Segment Start: Excerpted data
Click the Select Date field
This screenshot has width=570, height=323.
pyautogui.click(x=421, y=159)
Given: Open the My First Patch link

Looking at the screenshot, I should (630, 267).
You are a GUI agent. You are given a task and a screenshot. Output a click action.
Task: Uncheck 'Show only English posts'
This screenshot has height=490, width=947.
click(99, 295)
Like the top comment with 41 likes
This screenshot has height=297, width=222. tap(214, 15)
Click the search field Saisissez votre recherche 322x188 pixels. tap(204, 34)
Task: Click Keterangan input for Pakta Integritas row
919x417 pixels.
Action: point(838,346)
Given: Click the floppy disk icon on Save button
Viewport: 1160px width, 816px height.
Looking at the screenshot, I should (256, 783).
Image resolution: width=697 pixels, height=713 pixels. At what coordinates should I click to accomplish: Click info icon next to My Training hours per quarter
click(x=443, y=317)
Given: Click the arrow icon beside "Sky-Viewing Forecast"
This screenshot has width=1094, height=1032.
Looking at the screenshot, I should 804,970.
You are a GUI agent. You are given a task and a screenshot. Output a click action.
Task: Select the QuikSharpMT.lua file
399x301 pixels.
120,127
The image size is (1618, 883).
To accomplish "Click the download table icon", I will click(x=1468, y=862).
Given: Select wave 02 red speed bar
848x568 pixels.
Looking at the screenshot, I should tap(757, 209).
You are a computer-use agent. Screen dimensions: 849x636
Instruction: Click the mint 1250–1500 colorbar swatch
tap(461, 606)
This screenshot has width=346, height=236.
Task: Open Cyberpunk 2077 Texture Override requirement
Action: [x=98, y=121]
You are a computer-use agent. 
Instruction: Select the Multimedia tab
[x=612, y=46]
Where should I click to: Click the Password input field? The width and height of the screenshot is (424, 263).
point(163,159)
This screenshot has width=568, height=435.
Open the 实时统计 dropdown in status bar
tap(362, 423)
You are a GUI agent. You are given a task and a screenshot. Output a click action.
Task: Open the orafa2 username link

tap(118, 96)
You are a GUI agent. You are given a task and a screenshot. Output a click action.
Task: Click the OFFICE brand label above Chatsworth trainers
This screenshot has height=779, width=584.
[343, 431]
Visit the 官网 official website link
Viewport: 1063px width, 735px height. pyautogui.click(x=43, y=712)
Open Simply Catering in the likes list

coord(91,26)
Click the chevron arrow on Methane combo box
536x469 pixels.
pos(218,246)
Segment End: Excerpted data
■ **Assignment**: Set down each entry again, unchanged.

■ **Answer space**:
Click the Select Date field
This screenshot has width=570, height=323.
pyautogui.click(x=421, y=159)
Given: Open the My First Patch link

Looking at the screenshot, I should (630, 267).
You are a GUI agent. You are given a task and a screenshot. Output a click action.
Task: Uncheck 'Show only English posts'
This screenshot has height=490, width=947.
click(99, 295)
Like the top comment with 41 likes
This screenshot has height=297, width=222. tap(214, 15)
Click the search field Saisissez votre recherche 322x188 pixels. tap(204, 34)
Task: Click Keterangan input for Pakta Integritas row
919x417 pixels.
Action: point(838,346)
Given: Click the floppy disk icon on Save button
Viewport: 1160px width, 816px height.
Looking at the screenshot, I should (256, 783).
Image resolution: width=697 pixels, height=713 pixels. At what coordinates should I click to accomplish: Click info icon next to My Training hours per quarter
click(x=443, y=317)
Given: Click the arrow icon beside "Sky-Viewing Forecast"
This screenshot has width=1094, height=1032.
Looking at the screenshot, I should 804,970.
You are a GUI agent. You are given a task and a screenshot. Output a click action.
Task: Select the QuikSharpMT.lua file
399x301 pixels.
120,127
The image size is (1618, 883).
To accomplish "Click the download table icon", I will click(x=1468, y=862).
Given: Select wave 02 red speed bar
848x568 pixels.
Looking at the screenshot, I should tap(757, 209).
You are a computer-use agent. Screen dimensions: 849x636
Instruction: Click the mint 1250–1500 colorbar swatch
tap(461, 606)
This screenshot has width=346, height=236.
Task: Open Cyberpunk 2077 Texture Override requirement
Action: [x=98, y=121]
You are a computer-use agent. 
Instruction: Select the Multimedia tab
[x=612, y=46]
Where should I click to: Click the Password input field? The width and height of the screenshot is (424, 263).
point(163,159)
This screenshot has width=568, height=435.
Open the 实时统计 dropdown in status bar
tap(362, 423)
You are a GUI agent. You are given a task and a screenshot. Output a click action.
Task: Open the orafa2 username link

tap(118, 96)
You are a GUI agent. You are given a task and a screenshot. Output a click action.
Task: Click the OFFICE brand label above Chatsworth trainers
This screenshot has height=779, width=584.
[343, 431]
Visit the 官网 official website link
Viewport: 1063px width, 735px height. pyautogui.click(x=43, y=712)
Open Simply Catering in the likes list

coord(91,26)
Click the chevron arrow on Methane combo box
536x469 pixels.
pos(218,246)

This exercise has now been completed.